For CDC documentation, see:

Scientific References

  1. Stonebraker, M., Rowe, L. A., & Hirohama, M. (1990). The Implementation of Postgres. IEEE Transactions on Knowledge and Data Engineering, 2(1), 125–142. https://doi.org/10.1109/69.43410

  2. Kleppmann, M. (2017). Designing Data-Intensive Applications: The Big Ideas Behind Reliable, Scalable, and Maintainable Systems. O'Reilly Media. ISBN: 978-1-449-37332-0

  3. Mohan, C., Haderle, D., Lindsay, B., Pirahesh, H., & Schwarz, P. (1992). ARIES: A Transaction Recovery Method Supporting Fine-Granularity Locking and Partial Rollbacks Using Write-Ahead Logging. ACM Transactions on Database Systems, 17(1), 94–162. https://doi.org/10.1145/128765.128770

  4. Flink Community. (2015).
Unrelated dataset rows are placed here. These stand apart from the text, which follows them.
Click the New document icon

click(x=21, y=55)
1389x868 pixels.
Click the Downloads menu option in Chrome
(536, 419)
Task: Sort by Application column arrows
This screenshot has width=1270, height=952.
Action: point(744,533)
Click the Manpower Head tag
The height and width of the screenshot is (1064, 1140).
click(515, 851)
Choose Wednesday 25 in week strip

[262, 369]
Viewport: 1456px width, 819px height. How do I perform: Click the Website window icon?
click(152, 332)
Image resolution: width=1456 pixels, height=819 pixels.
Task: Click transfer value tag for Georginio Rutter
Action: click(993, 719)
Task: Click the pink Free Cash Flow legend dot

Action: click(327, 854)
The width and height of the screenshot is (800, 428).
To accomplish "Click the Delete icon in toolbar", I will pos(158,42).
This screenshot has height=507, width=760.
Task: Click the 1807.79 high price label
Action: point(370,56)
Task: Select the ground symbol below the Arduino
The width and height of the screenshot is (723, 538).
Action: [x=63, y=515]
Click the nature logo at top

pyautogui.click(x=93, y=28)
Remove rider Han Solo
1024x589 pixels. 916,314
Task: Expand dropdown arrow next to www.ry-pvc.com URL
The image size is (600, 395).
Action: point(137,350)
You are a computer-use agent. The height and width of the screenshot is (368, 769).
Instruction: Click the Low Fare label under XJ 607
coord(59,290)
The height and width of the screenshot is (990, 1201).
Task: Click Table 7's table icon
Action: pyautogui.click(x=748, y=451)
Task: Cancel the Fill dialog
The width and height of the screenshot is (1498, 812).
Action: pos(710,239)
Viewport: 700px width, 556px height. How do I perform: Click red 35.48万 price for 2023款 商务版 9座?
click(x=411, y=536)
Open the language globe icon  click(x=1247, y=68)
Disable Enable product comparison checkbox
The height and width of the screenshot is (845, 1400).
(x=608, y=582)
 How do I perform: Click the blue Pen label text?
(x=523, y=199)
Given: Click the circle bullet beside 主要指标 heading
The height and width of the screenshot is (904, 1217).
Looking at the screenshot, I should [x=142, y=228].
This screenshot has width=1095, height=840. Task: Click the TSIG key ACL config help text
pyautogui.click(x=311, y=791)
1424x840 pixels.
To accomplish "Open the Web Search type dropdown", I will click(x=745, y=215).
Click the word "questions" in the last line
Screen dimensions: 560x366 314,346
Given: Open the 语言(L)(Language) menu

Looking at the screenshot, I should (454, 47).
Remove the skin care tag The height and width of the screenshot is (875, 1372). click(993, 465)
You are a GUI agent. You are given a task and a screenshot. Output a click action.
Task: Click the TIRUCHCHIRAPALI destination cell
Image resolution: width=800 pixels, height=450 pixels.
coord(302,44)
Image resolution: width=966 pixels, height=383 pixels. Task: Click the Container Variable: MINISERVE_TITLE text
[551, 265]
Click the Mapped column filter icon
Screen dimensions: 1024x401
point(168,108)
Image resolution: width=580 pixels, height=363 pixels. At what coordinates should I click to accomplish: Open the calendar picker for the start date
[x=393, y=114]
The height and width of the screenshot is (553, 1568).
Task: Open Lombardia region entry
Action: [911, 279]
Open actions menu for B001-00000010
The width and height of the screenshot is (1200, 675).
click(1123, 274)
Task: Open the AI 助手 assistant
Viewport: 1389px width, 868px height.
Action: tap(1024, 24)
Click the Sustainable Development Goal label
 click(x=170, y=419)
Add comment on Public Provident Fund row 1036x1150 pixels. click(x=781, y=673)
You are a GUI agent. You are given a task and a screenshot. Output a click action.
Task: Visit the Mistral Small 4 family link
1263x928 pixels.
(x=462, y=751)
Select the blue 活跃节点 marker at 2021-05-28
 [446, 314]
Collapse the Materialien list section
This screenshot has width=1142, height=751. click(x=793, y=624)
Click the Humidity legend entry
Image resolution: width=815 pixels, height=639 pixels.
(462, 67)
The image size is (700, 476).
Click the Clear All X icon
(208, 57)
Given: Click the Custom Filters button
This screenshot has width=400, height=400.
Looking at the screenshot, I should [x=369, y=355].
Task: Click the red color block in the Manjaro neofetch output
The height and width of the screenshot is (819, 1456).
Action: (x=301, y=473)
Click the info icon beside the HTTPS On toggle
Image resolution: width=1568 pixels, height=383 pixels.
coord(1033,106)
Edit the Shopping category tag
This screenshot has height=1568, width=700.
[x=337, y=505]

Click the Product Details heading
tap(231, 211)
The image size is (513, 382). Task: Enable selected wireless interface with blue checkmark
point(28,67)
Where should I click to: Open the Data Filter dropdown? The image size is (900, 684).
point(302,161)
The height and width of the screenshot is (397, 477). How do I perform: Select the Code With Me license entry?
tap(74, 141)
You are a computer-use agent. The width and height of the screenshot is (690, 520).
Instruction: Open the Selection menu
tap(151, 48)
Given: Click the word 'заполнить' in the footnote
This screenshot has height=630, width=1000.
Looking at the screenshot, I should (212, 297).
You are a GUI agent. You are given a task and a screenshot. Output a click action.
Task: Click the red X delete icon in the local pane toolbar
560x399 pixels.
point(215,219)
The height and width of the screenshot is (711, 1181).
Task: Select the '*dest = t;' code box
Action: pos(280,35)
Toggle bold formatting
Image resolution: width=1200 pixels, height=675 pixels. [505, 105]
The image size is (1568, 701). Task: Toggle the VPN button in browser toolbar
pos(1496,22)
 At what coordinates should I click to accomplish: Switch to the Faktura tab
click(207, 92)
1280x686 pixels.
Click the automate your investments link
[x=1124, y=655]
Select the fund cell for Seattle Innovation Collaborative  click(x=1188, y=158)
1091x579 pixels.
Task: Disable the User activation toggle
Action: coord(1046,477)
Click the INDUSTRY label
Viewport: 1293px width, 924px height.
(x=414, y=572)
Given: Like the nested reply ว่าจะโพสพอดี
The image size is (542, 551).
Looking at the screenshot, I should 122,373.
Apache Flink: Stream and Batch Processing in a Single Engine. IEEE Data Engineering Bulletin, 38(4), 28–38. http://sites.computer.org/debull/A15dec/p28.pdf

Installation

This module is built as part of ThemisDB. See the root CMakeLists.txt for build configuration.

Usage

The implementation files in this module are compiled into the ThemisDB library. See ../../include/cdc/README.md for the public API.